# Written exercise
Copy the records between the line holding "Task: Click the phrase" and the line holding "click(753, 246)", inclusive, requests and all, and add 50 to every coordinate in the answers. Give back only those lines.

# Dataset records
=====

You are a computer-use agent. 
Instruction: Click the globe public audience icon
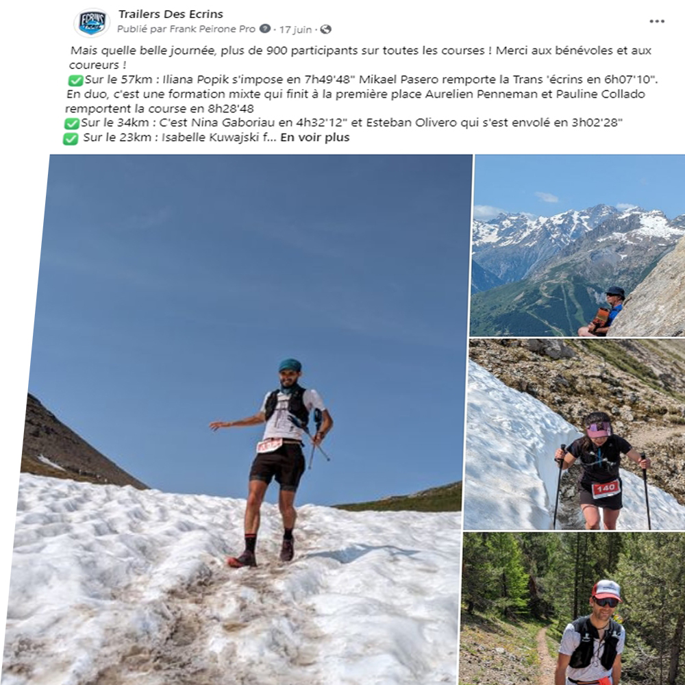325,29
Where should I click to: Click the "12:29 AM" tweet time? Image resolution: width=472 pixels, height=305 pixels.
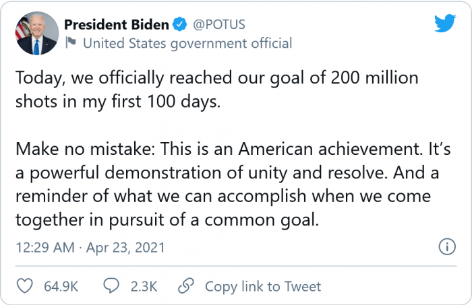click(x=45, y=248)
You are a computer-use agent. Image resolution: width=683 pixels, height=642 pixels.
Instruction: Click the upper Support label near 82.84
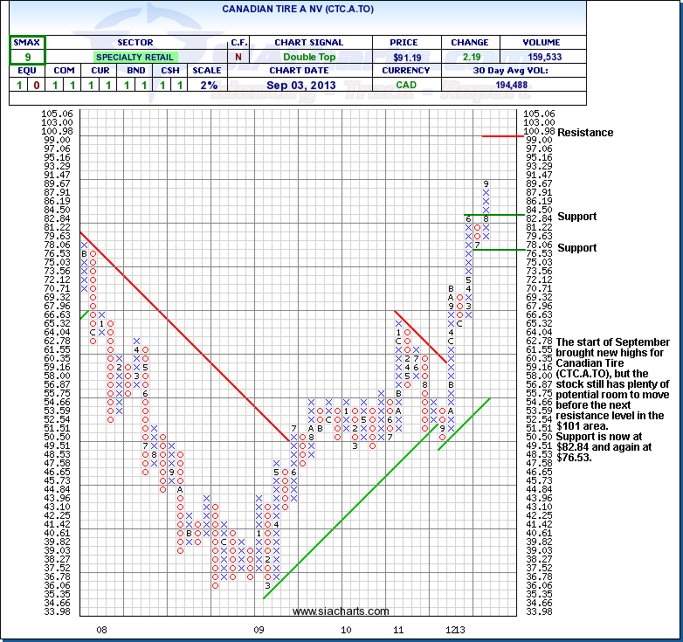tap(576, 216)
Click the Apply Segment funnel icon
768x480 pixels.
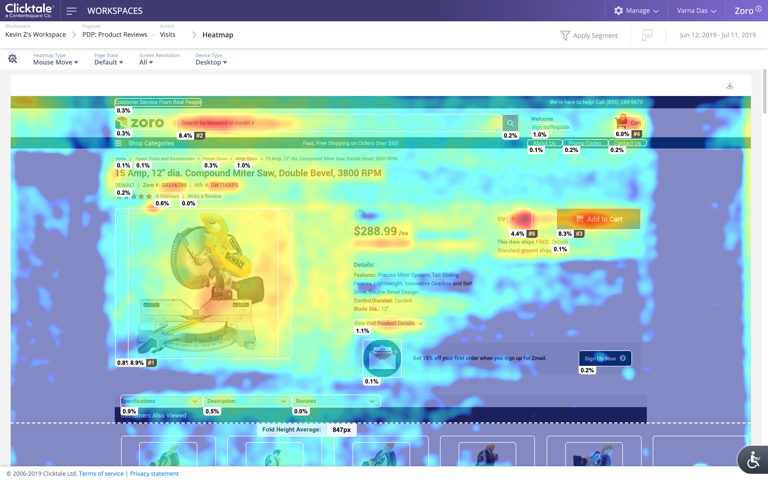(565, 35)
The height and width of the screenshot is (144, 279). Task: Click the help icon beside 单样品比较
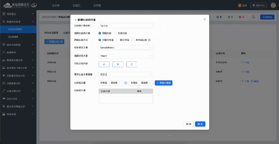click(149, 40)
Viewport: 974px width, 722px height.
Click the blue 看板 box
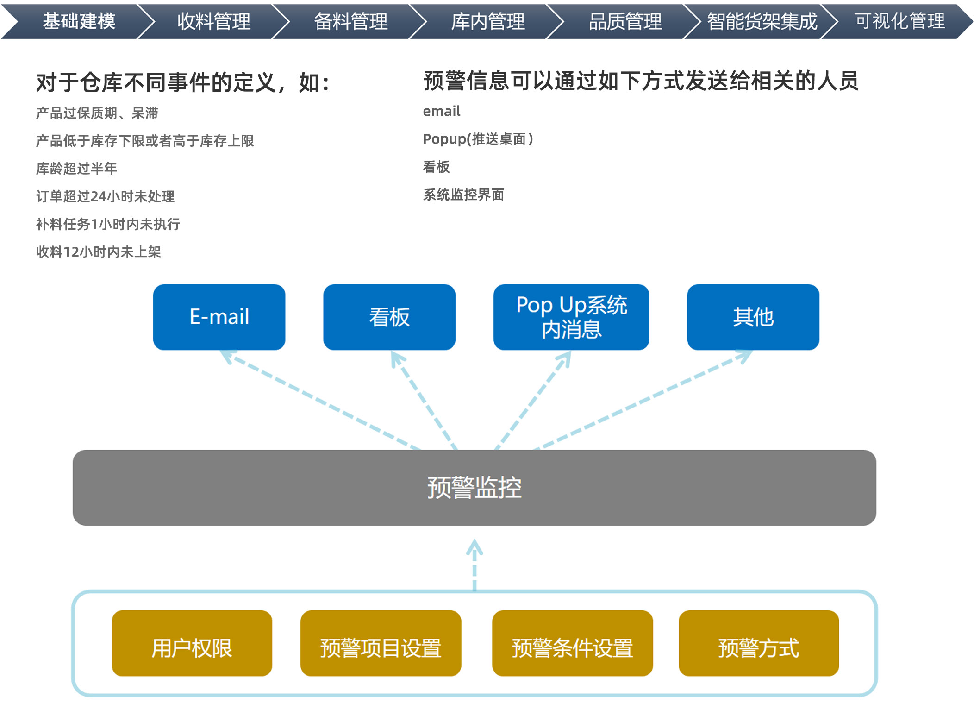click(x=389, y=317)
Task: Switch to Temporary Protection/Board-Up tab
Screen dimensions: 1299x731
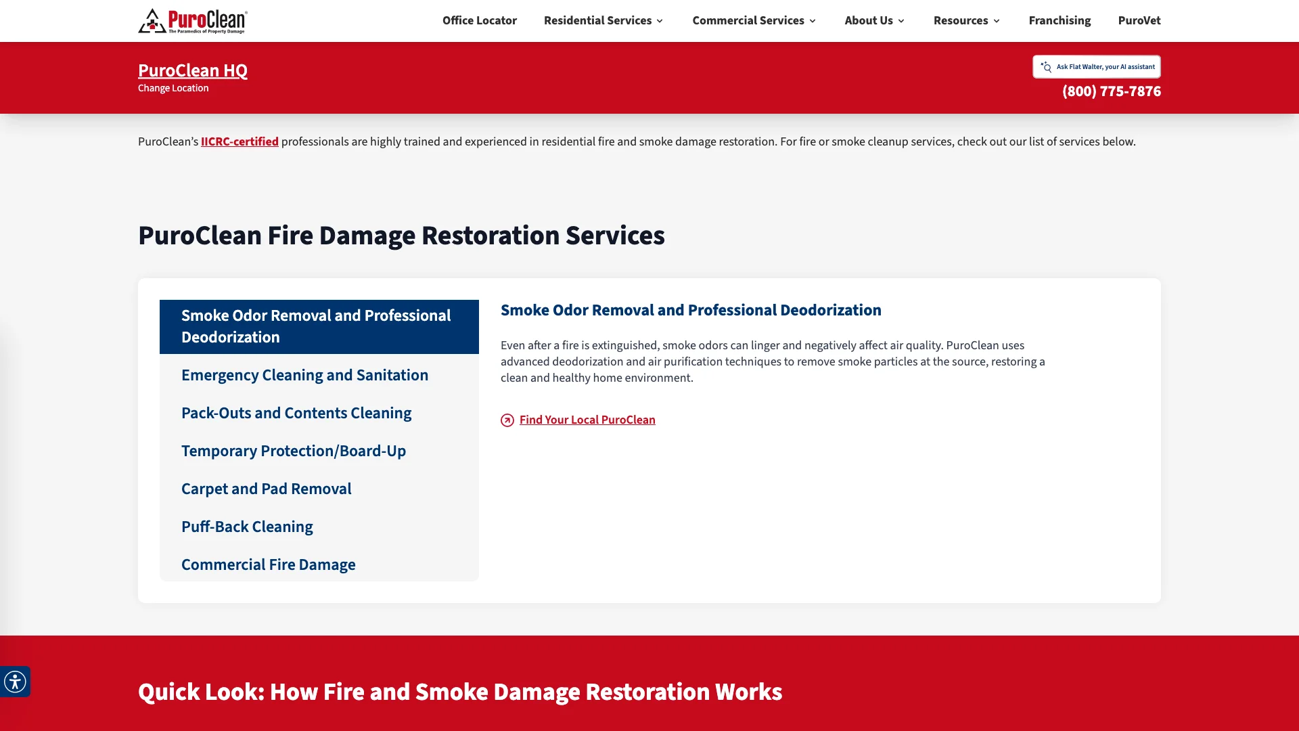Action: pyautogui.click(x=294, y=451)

=====

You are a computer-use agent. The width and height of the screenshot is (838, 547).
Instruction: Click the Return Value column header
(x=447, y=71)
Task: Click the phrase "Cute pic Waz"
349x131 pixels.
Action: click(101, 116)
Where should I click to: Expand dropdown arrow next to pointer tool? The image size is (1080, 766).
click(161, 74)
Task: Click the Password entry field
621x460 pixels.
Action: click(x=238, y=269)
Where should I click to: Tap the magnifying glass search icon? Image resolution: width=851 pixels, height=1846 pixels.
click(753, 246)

=====

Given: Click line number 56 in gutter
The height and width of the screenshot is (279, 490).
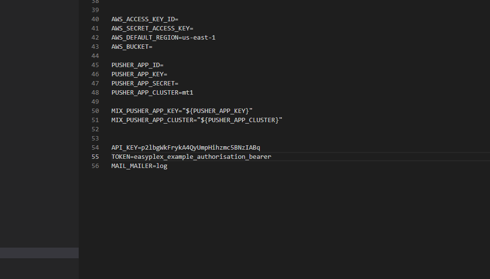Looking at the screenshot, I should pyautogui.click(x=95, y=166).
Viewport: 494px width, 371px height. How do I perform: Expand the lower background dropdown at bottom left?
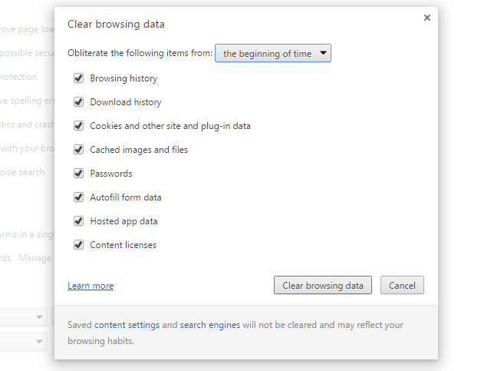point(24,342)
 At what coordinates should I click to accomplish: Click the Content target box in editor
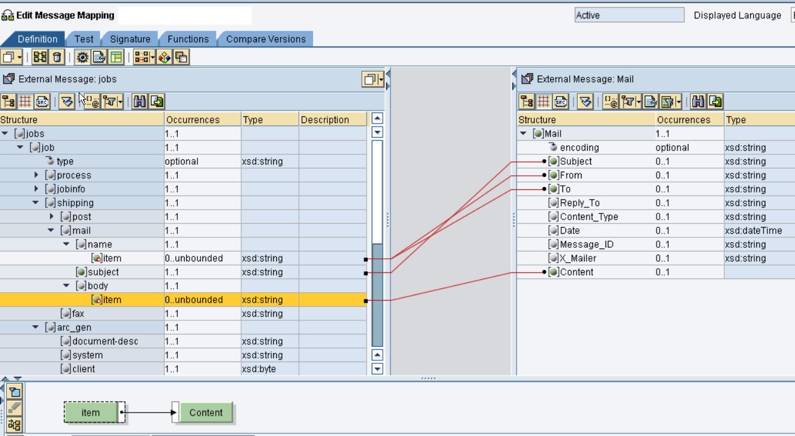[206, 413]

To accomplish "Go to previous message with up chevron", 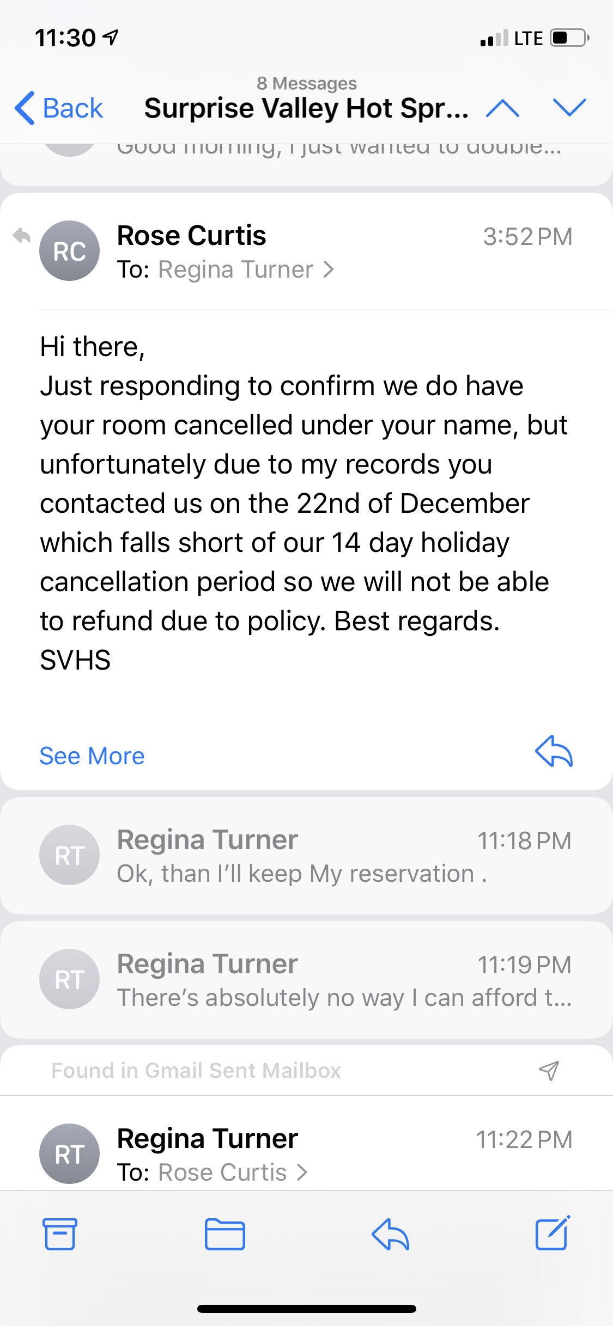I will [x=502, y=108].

=====

# Expected answer
Task: Click the phrase "Cute pic Waz"
349x131 pixels.
Action: click(151, 166)
Where should I click to: Expand dropdown arrow next to pointer tool? The image size is (1080, 766).
click(211, 124)
Task: Click the Password entry field
621x460 pixels.
Action: click(x=288, y=319)
Where should I click to: Tap the magnifying glass search icon? Image resolution: width=851 pixels, height=1846 pixels.
click(803, 296)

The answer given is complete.